* **SELECTION**:
------------------------------------------------

Applying a training example to the input, doing matrix multiplication, and propagating the numbers through the layers of a NN is the "feed forward" part of the process. The NN takes an input, performs some calculations, and gives us an output. Activation functions are applied at each layer which modify the results during this feed forward phase.

Calculate Loss Function

A loss function computes a number for how far off the result is from truth. If we tell the previous layers how far off the output was, then they can adjust their weights to more closely match, this is known as back-propagation. We could just use subtraction, but that's not great... it leads to small & large errors which can be positive and negative. It is better to calculate how far off we were by finding the sum of squared errors. The squared part will make the error positive and also penalize larger values. Now that we know what the error is, we can work on reducing it so our model will predict better!

Derivative of Error

Working backwards from the output layer towards the input layer, there should be some way to adjust the weights of those hidden, magical layers, so we get a more accurate output value. More math! Since we have a loss function which tells us the total error, we should be able to adjust the weights and then re-calculate the total error. Because we don't want to overcompensate, we will just tweak the values slightly and then check the new error value. If we move the weights down slightly and the error goes up, then that is bad. If we move them up slightly and the error goes down, then we are heading in the right direction!

------------------------------------------------

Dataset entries
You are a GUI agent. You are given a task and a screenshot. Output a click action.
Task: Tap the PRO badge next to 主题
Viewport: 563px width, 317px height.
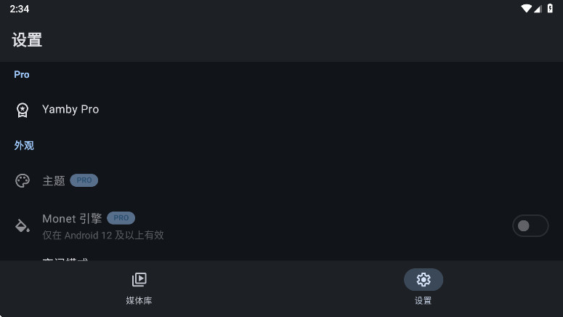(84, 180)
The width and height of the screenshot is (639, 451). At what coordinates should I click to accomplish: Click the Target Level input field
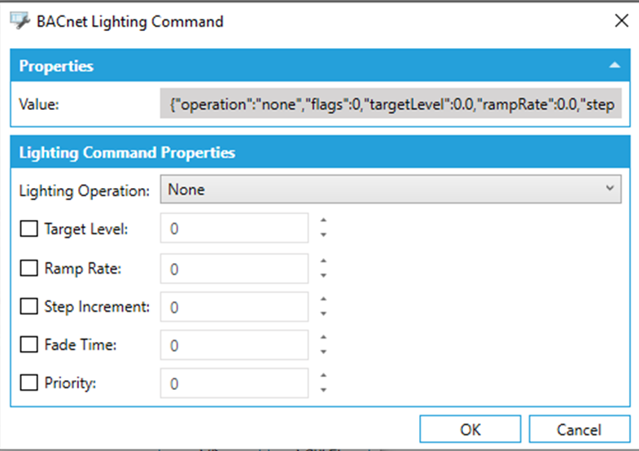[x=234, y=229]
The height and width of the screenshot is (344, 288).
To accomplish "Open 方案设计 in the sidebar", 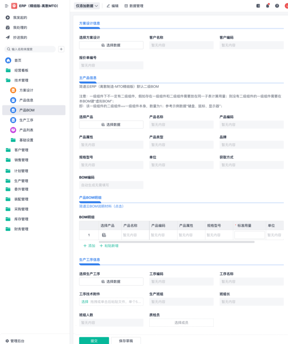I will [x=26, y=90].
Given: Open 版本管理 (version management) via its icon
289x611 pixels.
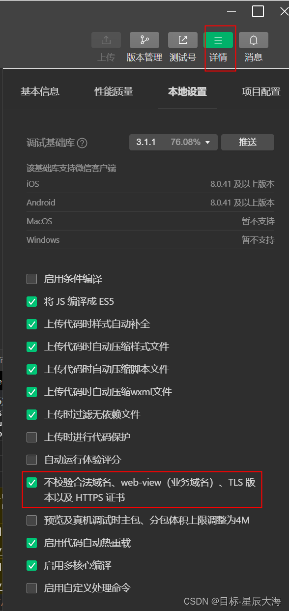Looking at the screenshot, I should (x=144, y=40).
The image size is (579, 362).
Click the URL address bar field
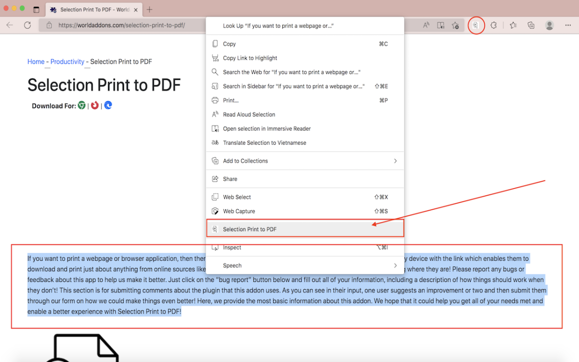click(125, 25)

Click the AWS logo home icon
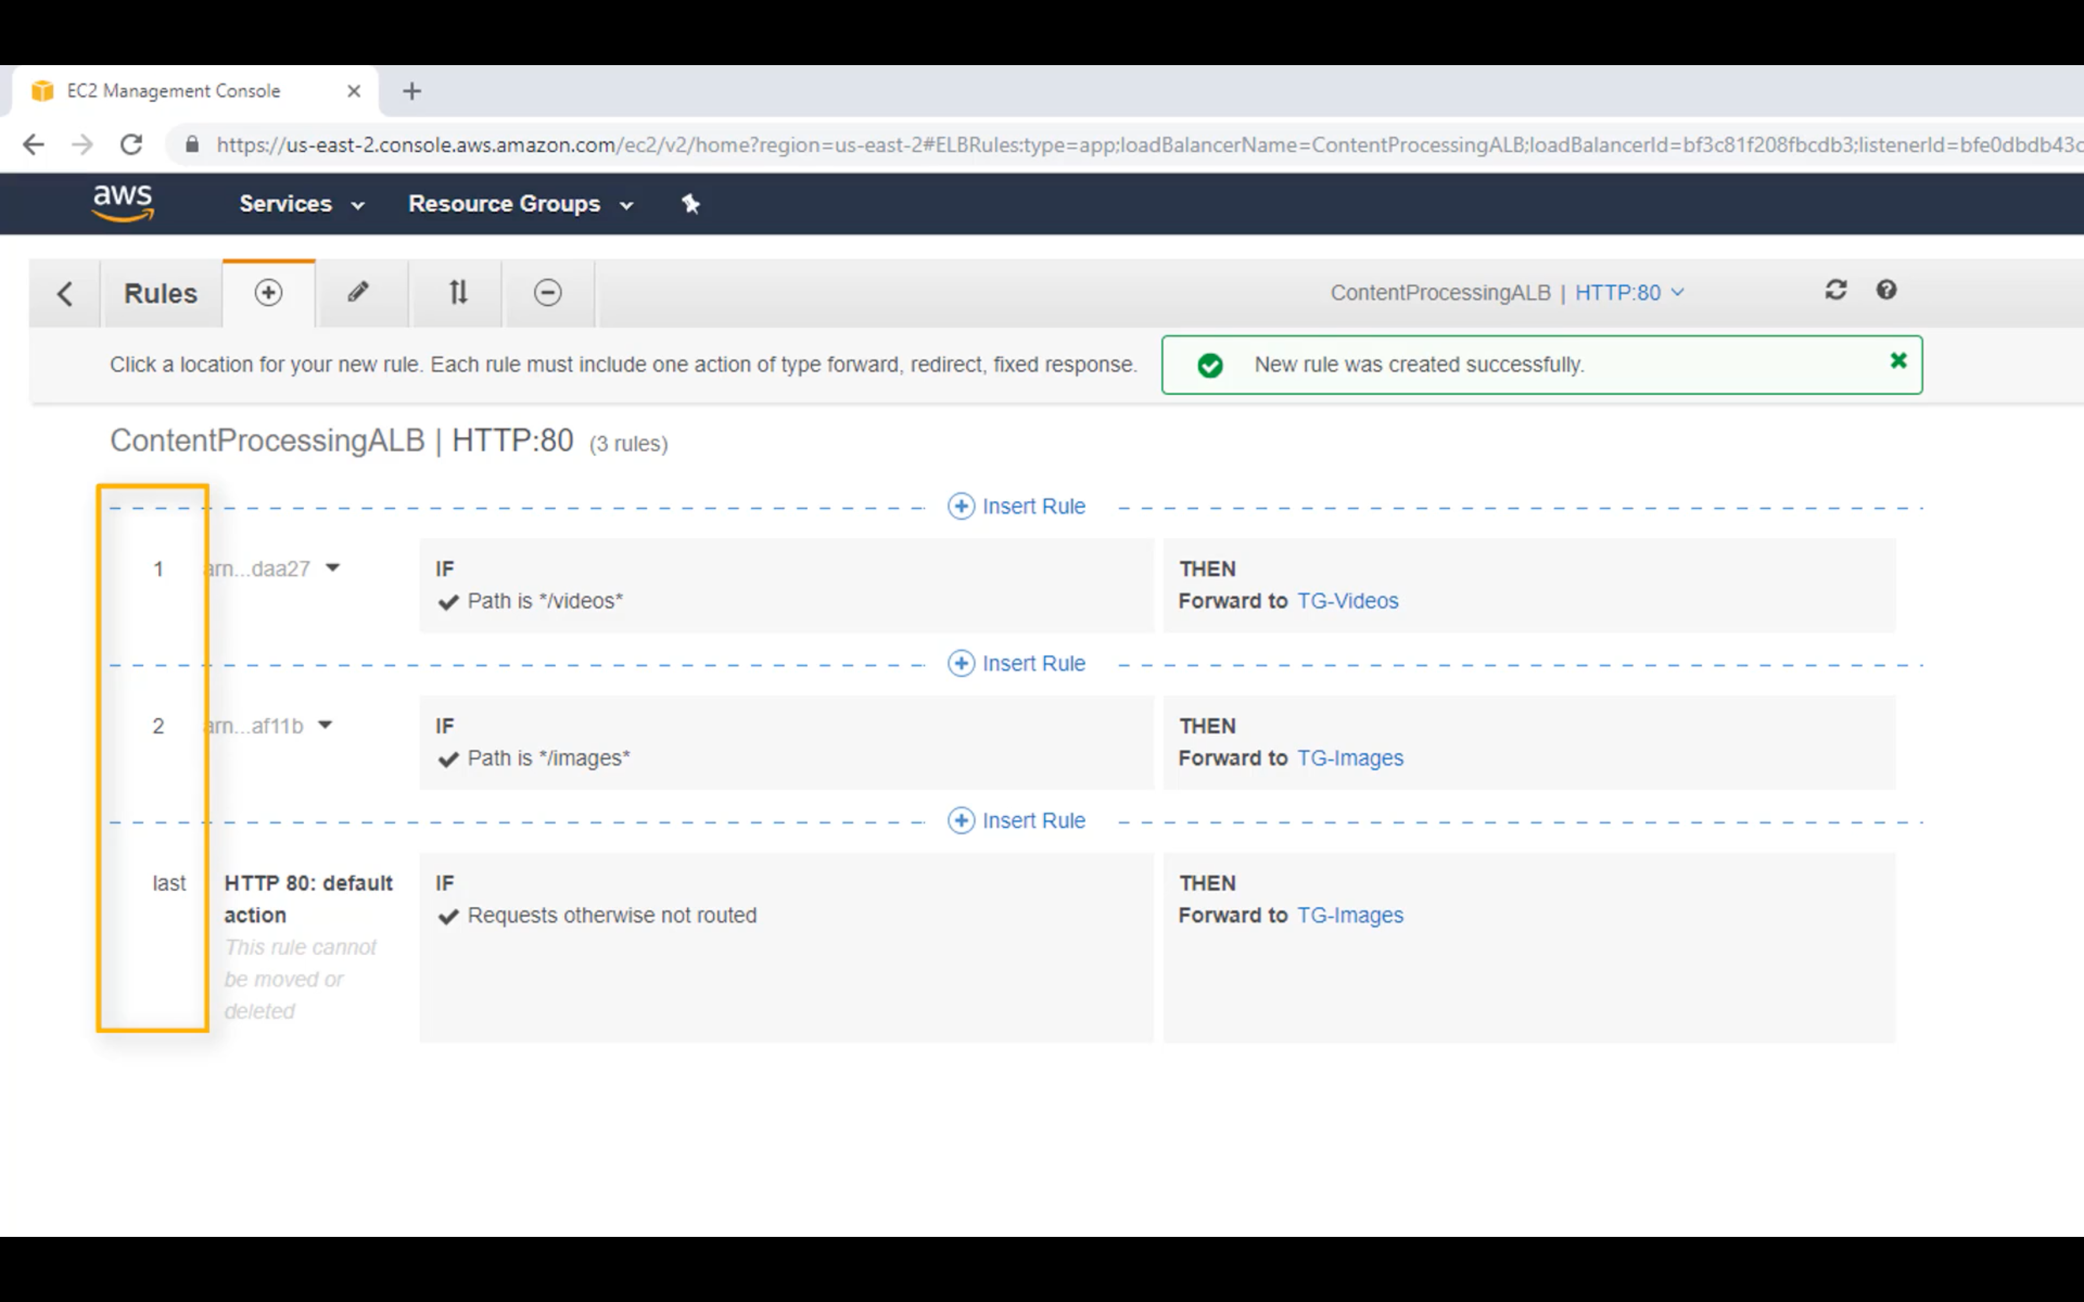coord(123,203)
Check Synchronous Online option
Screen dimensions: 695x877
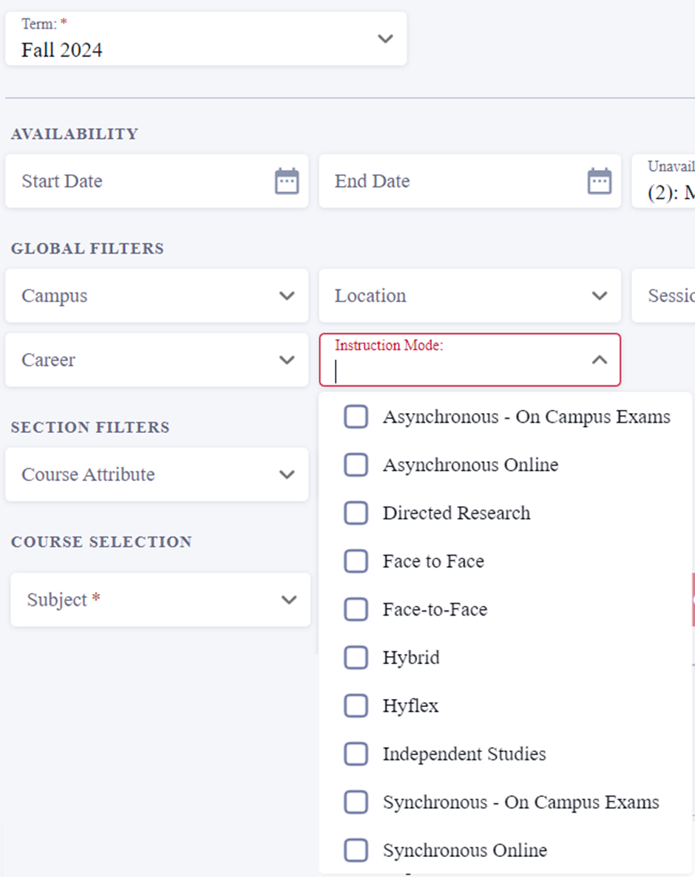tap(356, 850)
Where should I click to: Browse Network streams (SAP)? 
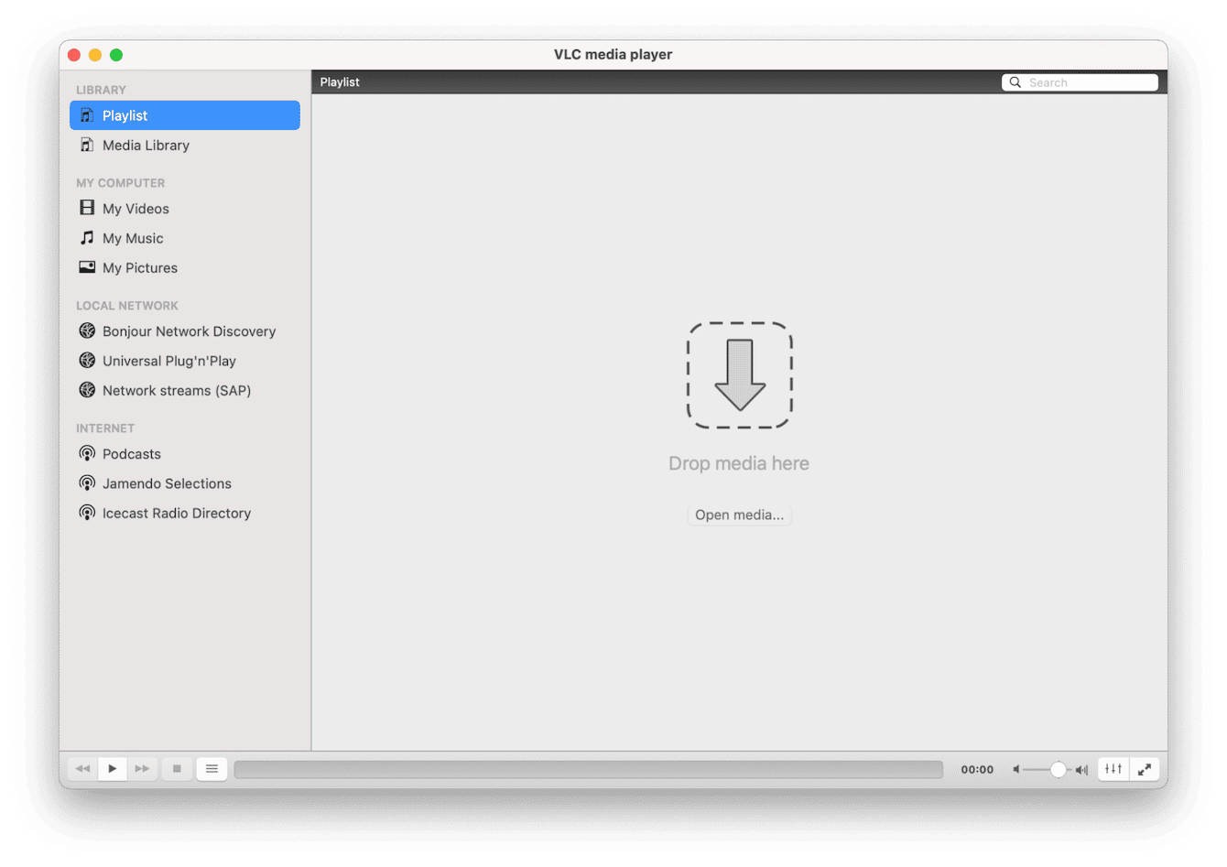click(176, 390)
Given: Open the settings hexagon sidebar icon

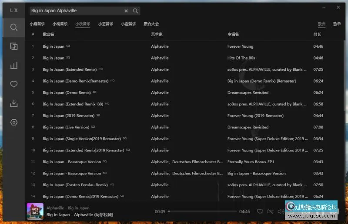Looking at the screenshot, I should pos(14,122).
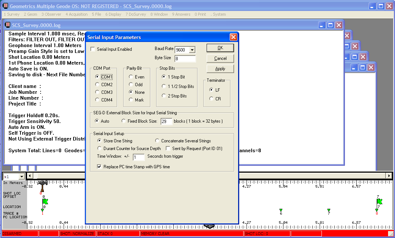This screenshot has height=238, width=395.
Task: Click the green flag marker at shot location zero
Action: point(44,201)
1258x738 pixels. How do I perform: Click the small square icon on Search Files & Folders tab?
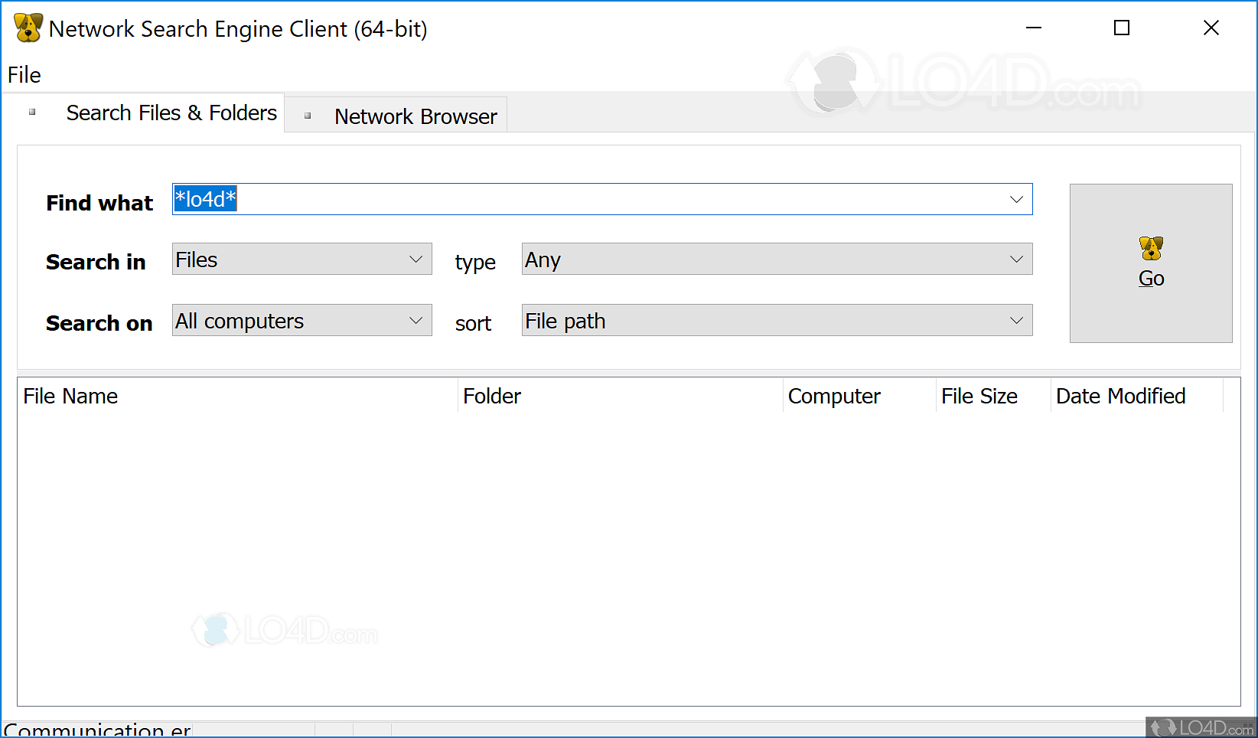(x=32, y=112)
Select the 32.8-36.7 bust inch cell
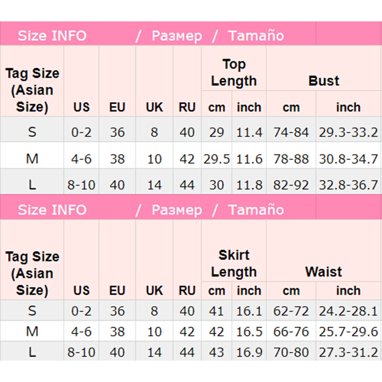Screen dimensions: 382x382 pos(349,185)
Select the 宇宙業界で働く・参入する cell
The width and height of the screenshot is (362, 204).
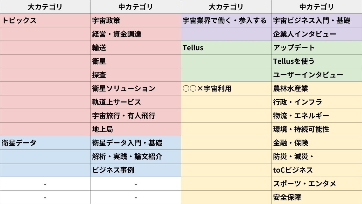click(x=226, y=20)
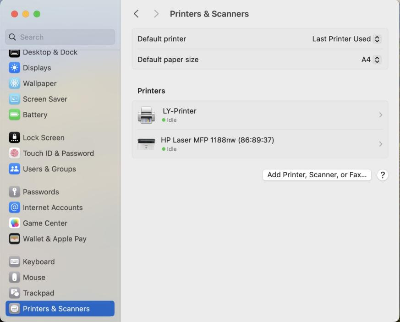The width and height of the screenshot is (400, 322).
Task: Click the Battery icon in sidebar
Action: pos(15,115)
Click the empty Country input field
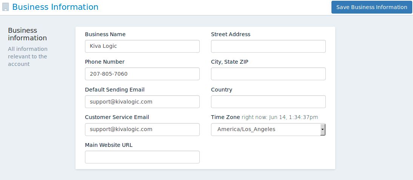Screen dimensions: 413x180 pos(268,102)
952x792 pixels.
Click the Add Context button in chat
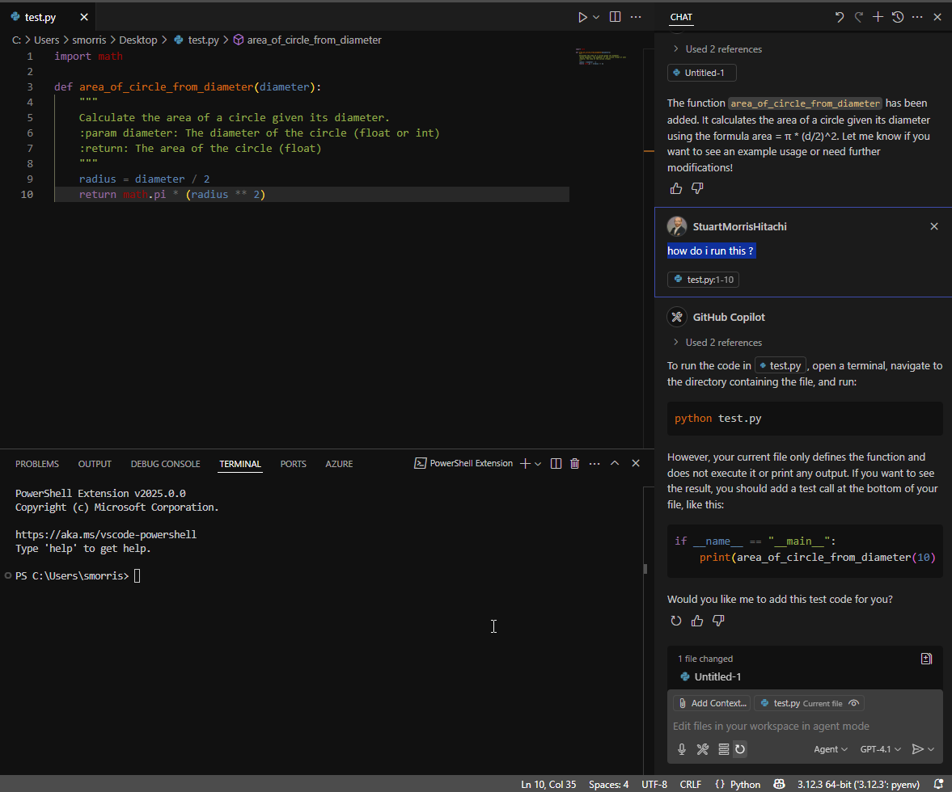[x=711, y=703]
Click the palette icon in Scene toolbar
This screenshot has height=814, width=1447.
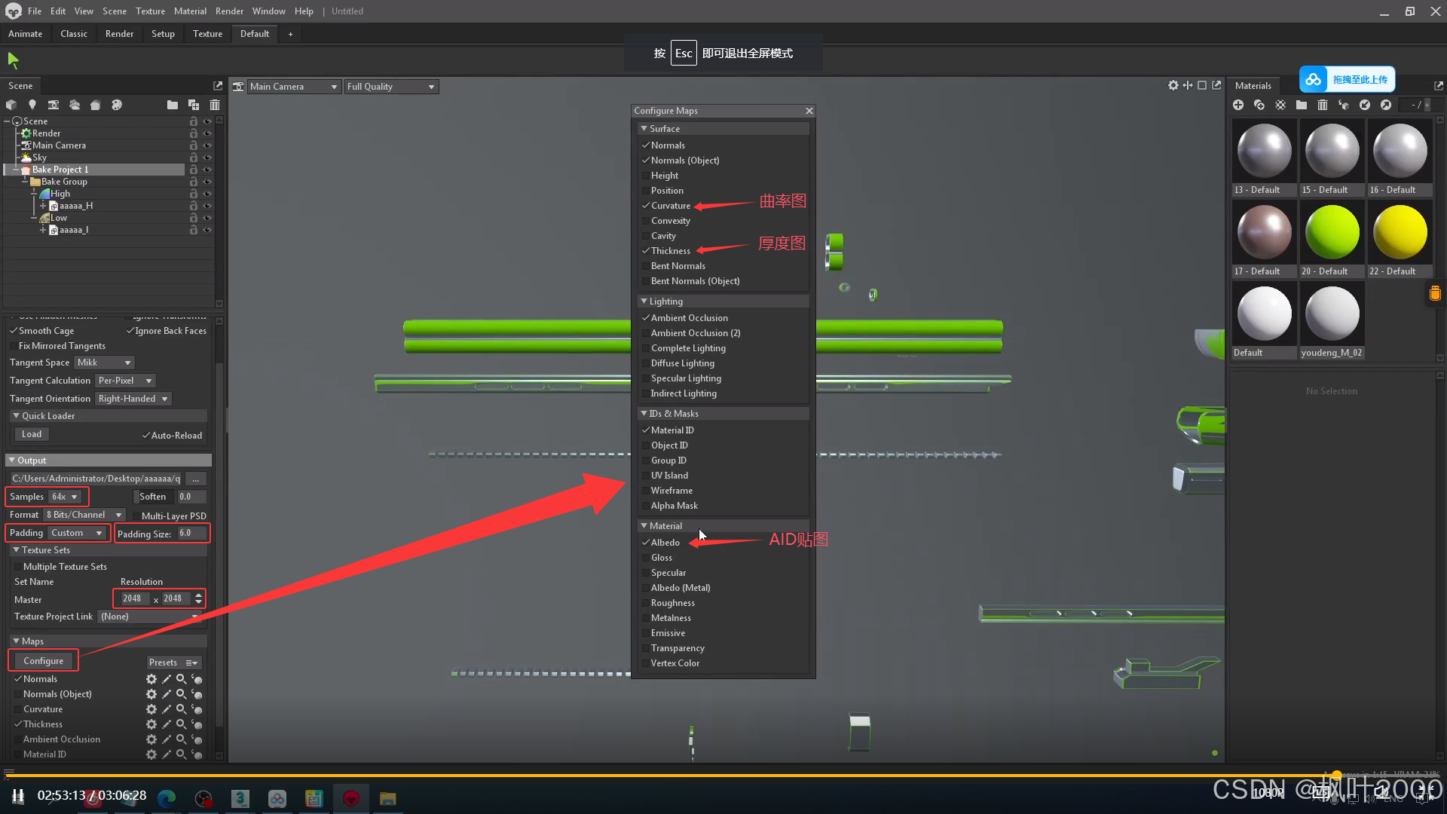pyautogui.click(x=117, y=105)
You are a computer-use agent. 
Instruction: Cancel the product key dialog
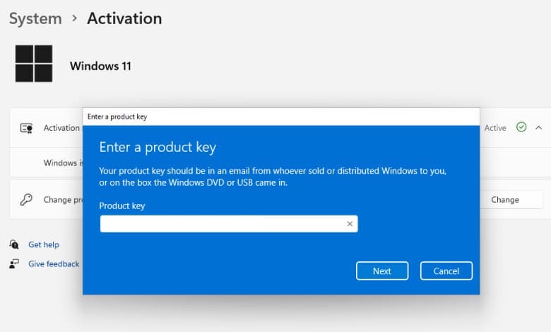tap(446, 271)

------------------------------------------------

* **REQUIREMENTS**:
1: In the passage on neural network training, rewrite the paragraph beginning "A loss function computes a number" as a short bulleted list that keeps its main facts.
2: From the passage on neural network training, return the text between "Applying a training" and "feed forward phase.", inclusive.
3: Continue the passage on neural network training from its last sentence.

* **REPLIES**:
1:
- A loss function measures how far the output is from the truth.
- Passing this error back to earlier layers lets them adjust their weights. This is back-propagation.
- Plain subtraction works poorly because it produces small and large errors that can be positive or negative.
- The sum of squared errors is better. Squaring makes every error positive and penalizes larger errors more.
- Once the error is known, it can be reduced so the model predicts better.

2:
Applying a training example to the input, doing matrix multiplication, and propagating the numbers through the layers of a NN is the "feed forward" part of the process. The NN takes an input, performs some calculations, and gives us an output. Activation functions are applied at each layer which modify the results during this feed forward phase.

3:
But, which direction (up or down) and how slighyly should we do this? Well, since our loss function is probably some mathematically obscure looking shape, we know that it will not be a flat line. This means it will have rising and falling edges, think of a lumpy looking 3-dimensional bowl shape. Since we want to minimize our loss, we want to be at the bottom of the bowl! How do we get there from where we are? Enter the derivative, the rate of change of the loss function. A positive derivative would mean that increasing values results in an increased output, while a negative derivative means that increasing values result in a decreased output. In terms of our loss function, we want to reduce that output. So, this Gradient Descent process of subtracting the (derivative * learning rate) from the weights will give us a lower output, aka less error!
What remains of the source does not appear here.